I’m sure she thought her insults would somehow get me to see the error of my ways, but little does she know that I care nothing about any of that. All I care about is Lucia and how soon I can get her into my damn bed.

“What I do has nothing to do with you. I’m only here as a courtesy but I see I’m wasting my time. Remember, save your venom for me, because if you do anything to hurt her I will forget our past friendship.” I’m sure she understood the threat as I got to my feet and left.

That had not gone at all as I’d expected but at least it was done. I actually felt better now that that was over, and with very little drama or hysterics. I’d expected tears and accusations and was very pleased that they’d been absent, but I have to say I was more than a little bit surprised at her nastiness. I never knew she had it in her.

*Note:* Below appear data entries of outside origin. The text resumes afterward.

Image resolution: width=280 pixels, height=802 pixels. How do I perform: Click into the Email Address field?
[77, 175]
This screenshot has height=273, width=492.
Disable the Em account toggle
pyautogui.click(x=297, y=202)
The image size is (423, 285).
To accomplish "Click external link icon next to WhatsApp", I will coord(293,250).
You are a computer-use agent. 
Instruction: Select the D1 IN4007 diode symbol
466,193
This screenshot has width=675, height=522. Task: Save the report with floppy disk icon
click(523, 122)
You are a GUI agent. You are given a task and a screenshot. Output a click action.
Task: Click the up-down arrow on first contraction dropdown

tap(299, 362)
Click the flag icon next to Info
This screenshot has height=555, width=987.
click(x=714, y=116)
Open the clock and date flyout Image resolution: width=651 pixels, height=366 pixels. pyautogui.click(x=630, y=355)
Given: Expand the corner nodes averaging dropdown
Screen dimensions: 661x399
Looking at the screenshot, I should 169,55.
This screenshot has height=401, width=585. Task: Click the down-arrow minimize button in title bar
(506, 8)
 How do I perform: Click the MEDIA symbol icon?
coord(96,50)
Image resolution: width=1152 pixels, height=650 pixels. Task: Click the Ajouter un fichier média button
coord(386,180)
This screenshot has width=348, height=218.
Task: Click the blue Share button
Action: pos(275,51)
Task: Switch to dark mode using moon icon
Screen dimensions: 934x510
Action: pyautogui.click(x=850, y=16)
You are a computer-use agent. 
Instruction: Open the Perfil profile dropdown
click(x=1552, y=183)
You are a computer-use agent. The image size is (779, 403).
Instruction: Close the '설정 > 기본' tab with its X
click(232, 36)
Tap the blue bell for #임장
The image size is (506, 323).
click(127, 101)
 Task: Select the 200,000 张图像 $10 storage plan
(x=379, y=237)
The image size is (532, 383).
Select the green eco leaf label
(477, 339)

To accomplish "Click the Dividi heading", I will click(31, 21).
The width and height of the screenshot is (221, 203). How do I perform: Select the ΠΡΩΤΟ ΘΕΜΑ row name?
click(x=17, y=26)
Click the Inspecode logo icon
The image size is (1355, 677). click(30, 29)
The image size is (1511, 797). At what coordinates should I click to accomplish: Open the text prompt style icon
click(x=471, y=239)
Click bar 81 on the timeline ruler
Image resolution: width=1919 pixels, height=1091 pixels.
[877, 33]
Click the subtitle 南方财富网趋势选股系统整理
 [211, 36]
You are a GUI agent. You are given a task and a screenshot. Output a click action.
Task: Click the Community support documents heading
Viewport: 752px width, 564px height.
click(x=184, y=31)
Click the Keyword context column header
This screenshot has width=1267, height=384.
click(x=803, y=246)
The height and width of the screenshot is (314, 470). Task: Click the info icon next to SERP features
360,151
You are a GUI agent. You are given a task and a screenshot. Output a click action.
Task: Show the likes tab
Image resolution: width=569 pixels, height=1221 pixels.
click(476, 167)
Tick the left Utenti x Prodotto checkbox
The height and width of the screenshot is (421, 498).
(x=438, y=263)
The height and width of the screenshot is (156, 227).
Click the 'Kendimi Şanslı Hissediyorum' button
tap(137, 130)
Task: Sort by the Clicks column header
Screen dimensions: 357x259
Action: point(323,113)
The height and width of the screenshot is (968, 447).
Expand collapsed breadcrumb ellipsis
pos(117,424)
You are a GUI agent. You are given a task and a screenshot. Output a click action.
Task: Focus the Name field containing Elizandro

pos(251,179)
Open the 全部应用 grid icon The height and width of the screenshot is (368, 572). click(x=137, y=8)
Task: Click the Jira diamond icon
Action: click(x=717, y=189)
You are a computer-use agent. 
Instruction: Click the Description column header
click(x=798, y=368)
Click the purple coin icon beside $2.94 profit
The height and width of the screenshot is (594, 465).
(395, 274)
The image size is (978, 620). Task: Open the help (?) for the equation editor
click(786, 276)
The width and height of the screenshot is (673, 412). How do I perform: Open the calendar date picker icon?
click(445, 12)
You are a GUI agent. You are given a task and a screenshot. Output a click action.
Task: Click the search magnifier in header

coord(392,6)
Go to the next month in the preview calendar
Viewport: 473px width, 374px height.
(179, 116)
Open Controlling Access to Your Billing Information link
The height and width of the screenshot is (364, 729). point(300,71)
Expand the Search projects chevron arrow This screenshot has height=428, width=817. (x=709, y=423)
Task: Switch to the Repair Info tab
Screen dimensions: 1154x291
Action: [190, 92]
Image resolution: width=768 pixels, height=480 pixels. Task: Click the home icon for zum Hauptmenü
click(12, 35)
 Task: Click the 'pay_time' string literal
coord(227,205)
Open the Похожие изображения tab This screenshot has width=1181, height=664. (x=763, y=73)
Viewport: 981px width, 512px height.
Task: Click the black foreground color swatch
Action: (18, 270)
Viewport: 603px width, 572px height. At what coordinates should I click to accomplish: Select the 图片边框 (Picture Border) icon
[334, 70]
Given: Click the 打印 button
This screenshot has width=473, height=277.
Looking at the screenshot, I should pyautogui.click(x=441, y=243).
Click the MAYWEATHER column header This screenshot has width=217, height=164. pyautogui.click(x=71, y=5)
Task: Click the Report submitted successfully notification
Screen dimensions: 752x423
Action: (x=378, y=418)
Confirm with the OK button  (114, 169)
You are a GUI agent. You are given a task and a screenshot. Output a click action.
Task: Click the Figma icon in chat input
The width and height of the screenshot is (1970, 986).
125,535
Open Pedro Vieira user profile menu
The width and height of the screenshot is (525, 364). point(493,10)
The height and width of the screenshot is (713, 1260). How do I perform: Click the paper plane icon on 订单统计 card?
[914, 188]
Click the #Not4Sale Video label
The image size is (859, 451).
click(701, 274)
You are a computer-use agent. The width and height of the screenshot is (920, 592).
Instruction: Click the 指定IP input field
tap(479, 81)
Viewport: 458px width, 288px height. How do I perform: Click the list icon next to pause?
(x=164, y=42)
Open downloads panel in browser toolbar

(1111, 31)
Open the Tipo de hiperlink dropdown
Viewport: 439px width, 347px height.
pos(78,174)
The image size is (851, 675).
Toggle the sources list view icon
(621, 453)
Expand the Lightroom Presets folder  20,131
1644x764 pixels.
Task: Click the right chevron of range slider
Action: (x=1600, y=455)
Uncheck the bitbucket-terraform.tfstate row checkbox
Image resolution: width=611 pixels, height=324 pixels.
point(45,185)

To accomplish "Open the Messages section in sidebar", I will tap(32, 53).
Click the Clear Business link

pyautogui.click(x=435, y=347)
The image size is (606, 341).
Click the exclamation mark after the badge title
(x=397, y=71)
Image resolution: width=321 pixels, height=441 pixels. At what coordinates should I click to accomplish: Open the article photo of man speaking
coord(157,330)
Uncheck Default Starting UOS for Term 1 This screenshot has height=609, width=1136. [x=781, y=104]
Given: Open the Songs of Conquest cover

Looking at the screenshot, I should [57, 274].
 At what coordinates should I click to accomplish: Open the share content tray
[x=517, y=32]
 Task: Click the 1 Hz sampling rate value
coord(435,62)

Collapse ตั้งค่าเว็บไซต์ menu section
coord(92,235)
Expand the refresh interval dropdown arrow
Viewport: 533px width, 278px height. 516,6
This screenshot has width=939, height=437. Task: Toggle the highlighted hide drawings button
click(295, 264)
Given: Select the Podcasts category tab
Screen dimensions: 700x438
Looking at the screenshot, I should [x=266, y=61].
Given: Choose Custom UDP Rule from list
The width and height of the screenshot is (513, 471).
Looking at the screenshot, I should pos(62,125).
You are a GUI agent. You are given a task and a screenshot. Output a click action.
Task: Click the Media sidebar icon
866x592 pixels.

I didn’t even know she knew Lucia existed since she never mentioned her. I’d heard plenty about her from Lucia though, who always seemed to notice every time Helen was a guest for dinner or whatever purpose she had for visiting.

I’m glad that I had seen this side of her now rather than later. There would be no need for us to continue in friendship now, something I was sure my little hellcat would’ve been against anyway. I’m also glad my little princess had saved me from myself, from going through with a loveless marriage that would’ve been worse than doing a stint in hell.

Having seen this side of Helen, I know now that I would’ve never been able to find an ounce of happiness with her. It would’ve been like marrying my mother. Both women had the same inbred prejudices and hang-ups that I could no longer stomach. And I’d had enough of that cold detachment from my mother to last me a lifetime.

No, I want only the joy and infectious laughter I’d found these last few months with the little dark haired sprite with the sparking grey eyes that pulled at me without even trying. I felt lighter than I had in years, not since I was a kid in fact.

As I drove through the busy afternoon streets, passing places I’d frequented as a child, I found a new excitement in the town I’d stopped even noticing since I became an adult and went off to university, before joining up. Now as I passed old landmarks I couldn’t wait to take her to some of them with me. To share that side of my life with her. Things I hadn’t given a thought to in years suddenly had new meaning.

The old movie theatre I used to take girls to in high school so that I could spend the whole length of the show trying to get into their pants. I wanted to take her there. Or the nice Italian restaurant that had always been one of my favorites.

I had the radio on blast, and hummed along, something I hadn’t done in damn near ten years. She was so good for me, and it was only now that the other bullshit had been cleared away that I could truly see it. I do believe I can be a better man with her at my side.

She makes me hope for things that I never cared much about, but now wanted them all for her, with her. I want to walk down by the old promenade, eating an ice cream cone, while holding her hand in mine. Dammit, I hadn’t planned on becoming a complete sap, but here I am planning our first date as man and woman.